◆ **Data provided**:
------------

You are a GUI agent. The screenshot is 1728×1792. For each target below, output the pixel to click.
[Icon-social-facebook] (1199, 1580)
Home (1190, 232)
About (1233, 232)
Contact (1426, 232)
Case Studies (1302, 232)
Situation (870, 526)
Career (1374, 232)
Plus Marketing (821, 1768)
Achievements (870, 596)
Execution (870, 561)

------------

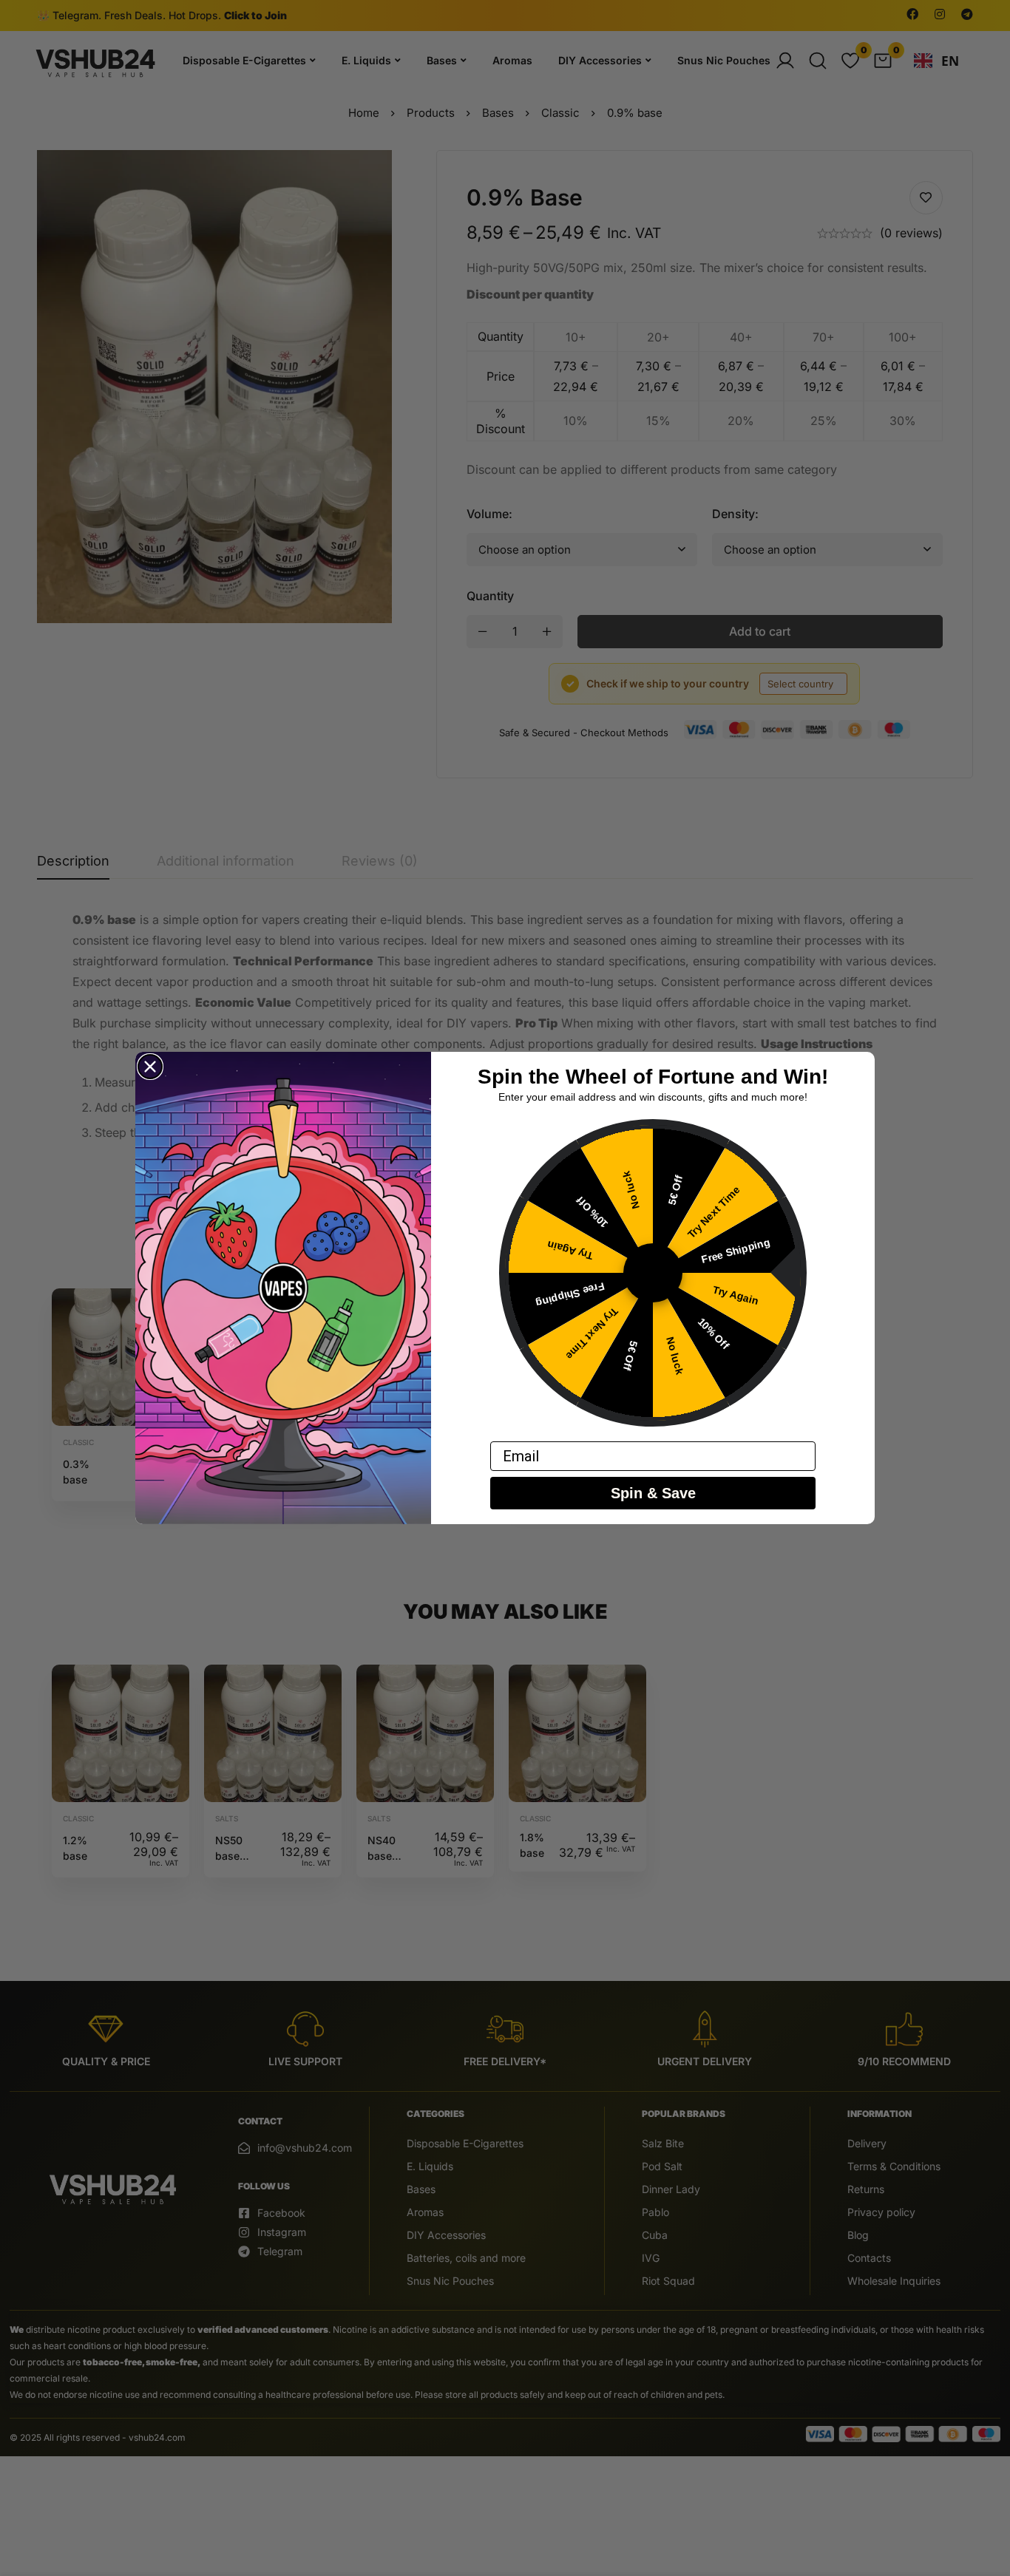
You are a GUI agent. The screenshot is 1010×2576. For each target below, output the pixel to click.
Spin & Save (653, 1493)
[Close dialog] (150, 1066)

------------

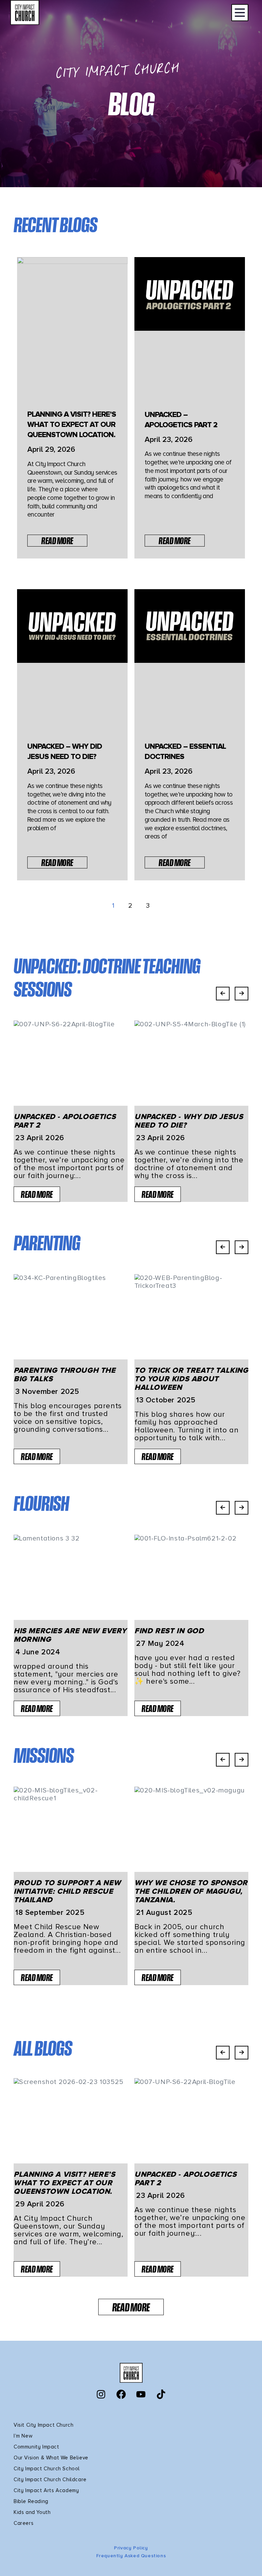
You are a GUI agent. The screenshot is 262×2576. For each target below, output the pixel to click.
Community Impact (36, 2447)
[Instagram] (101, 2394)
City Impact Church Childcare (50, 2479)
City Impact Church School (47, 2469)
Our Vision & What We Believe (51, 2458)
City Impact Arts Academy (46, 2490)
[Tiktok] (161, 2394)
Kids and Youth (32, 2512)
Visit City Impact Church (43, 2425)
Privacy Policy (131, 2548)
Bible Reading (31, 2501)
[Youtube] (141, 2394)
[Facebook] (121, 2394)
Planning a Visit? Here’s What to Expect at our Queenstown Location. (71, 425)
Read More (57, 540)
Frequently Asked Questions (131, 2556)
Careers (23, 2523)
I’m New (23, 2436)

------------

Find each line in the records that contains the string "target", then say how many there are and nothing else.

◆ **Response**:
3